With problems such as climate change and pollution, the environment is an obvious first choice. But increased media attention is not the only reason why it is at the top of this list: climate change affects people in the poorest countries, and is a major source of conflict and poverty, which in turn result in the humanitarian crises we see with refugees.

The first step in addressing environmental problems is to determine how much our individual lifestyle contributes to them. Whilst most pollution and emissions come from industrial activity, we can still make a positive impact.
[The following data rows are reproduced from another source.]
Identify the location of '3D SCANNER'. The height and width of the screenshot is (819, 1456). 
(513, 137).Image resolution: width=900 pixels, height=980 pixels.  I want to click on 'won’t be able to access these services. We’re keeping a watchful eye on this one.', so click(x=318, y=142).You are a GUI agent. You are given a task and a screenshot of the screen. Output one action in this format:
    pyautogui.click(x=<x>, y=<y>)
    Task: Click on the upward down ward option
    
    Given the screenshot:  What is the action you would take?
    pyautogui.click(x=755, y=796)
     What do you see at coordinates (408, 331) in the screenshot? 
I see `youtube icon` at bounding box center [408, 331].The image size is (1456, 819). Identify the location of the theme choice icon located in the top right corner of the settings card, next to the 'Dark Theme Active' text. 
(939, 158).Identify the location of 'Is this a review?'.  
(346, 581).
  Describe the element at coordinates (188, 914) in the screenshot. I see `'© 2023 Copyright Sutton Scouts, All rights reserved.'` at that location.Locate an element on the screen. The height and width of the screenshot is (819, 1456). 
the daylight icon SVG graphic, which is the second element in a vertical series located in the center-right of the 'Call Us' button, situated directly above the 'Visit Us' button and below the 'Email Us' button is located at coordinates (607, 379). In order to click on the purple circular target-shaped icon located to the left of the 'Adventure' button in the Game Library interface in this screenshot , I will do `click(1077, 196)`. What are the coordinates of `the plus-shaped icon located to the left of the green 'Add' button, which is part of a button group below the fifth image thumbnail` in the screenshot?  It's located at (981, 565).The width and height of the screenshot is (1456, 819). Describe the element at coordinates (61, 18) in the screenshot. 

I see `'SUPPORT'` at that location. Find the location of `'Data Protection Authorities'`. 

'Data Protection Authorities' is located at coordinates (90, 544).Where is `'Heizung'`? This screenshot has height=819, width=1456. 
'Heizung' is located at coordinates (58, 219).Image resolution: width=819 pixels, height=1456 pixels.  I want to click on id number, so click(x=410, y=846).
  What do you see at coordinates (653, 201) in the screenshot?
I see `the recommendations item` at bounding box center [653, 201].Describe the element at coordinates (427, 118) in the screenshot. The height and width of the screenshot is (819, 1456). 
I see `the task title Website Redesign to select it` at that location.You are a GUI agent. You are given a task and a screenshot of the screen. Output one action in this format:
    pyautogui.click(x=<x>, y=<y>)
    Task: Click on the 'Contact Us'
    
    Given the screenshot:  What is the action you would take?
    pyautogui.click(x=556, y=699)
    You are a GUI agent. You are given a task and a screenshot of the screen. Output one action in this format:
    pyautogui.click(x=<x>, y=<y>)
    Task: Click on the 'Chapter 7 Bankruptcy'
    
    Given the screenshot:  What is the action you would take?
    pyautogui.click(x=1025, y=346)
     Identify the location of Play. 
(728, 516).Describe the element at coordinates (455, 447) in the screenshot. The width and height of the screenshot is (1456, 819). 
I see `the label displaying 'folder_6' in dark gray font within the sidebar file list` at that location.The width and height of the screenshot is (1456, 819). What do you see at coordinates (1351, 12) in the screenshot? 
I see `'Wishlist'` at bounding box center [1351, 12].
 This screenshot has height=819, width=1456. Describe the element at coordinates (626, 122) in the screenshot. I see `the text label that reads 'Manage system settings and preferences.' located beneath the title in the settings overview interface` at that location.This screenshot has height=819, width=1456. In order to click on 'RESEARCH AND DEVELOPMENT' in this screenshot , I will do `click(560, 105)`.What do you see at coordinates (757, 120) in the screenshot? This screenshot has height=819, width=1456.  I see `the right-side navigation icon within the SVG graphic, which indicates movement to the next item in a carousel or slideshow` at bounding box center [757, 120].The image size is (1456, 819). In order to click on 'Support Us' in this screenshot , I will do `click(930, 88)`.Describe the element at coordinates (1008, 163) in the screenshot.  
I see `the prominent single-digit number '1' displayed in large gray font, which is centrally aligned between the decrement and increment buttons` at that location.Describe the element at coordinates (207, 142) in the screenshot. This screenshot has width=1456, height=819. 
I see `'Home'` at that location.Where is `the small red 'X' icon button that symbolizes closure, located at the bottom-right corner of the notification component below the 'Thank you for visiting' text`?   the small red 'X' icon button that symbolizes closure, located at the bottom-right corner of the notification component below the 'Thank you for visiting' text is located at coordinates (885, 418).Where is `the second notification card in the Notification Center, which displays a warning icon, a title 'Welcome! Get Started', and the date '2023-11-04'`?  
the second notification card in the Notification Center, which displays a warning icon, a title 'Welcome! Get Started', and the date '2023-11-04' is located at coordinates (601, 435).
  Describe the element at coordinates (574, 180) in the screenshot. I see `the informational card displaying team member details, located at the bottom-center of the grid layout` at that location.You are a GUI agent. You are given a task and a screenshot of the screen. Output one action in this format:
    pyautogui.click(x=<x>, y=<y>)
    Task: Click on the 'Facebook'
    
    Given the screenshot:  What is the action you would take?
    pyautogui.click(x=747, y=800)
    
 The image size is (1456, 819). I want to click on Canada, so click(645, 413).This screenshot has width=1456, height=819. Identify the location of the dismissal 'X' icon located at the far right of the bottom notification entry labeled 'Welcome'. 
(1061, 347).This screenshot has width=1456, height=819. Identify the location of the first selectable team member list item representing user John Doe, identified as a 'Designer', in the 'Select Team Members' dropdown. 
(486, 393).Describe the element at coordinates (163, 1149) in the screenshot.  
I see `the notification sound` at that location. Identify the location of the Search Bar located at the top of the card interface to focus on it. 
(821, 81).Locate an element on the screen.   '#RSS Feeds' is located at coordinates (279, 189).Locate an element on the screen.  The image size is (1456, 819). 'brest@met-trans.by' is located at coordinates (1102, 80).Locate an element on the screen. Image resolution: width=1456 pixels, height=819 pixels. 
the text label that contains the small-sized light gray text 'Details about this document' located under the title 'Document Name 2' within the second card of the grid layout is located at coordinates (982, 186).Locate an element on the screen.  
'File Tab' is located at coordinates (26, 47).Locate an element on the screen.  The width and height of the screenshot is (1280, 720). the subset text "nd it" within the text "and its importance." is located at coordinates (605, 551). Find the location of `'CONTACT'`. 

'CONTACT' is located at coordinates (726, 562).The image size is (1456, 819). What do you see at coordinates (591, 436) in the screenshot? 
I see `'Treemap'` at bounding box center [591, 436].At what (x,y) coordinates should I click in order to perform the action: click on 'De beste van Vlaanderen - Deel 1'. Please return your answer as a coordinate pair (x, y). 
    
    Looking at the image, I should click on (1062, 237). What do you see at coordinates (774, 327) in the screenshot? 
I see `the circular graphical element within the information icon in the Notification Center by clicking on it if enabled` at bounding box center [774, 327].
  • Check your carbon footprint. You can find out how much carbon is produced as a consequence of your lifestyle through simple quizzes such as the WWF or the United Nations ones. You can play around with the answers to see how much difference small changes can make.
  • Greener houses. Whilst the price tag might be off-putting to begin with, switching to a green tariff will greatly cut the environmental impact of your house. Replacing your light bulb with longer-lasting LED ones and remembering to switch off unused appliances is good for your bills and the environment. You can also consider more expensive options if you are having work carried out on your windows, radiators, etc.
  • Greener Diet. If you currently enjoy eating meat, cutting down how many meals include meal can help reduce emissions and save water. In the case of red meat, it’s also recommended you cut down for health reasons. Additionally buying local and or Fair Trade products can help ensure your food is sustainable or doesn’t need to travel for miles on roads.
  • Greener rubbish. You can check what you can recycle and where on your local authority website or here.

People and Money

Our second main focus in our Bible studies was how we can use our money wisely to help people, whether it is by buying different products during our regular shopping, our charity donations, or our savings. Because of the focus of Abundant Life, we have come up with charities that help the environment or people who are most likely to be affected by climate change or unfair trade practices.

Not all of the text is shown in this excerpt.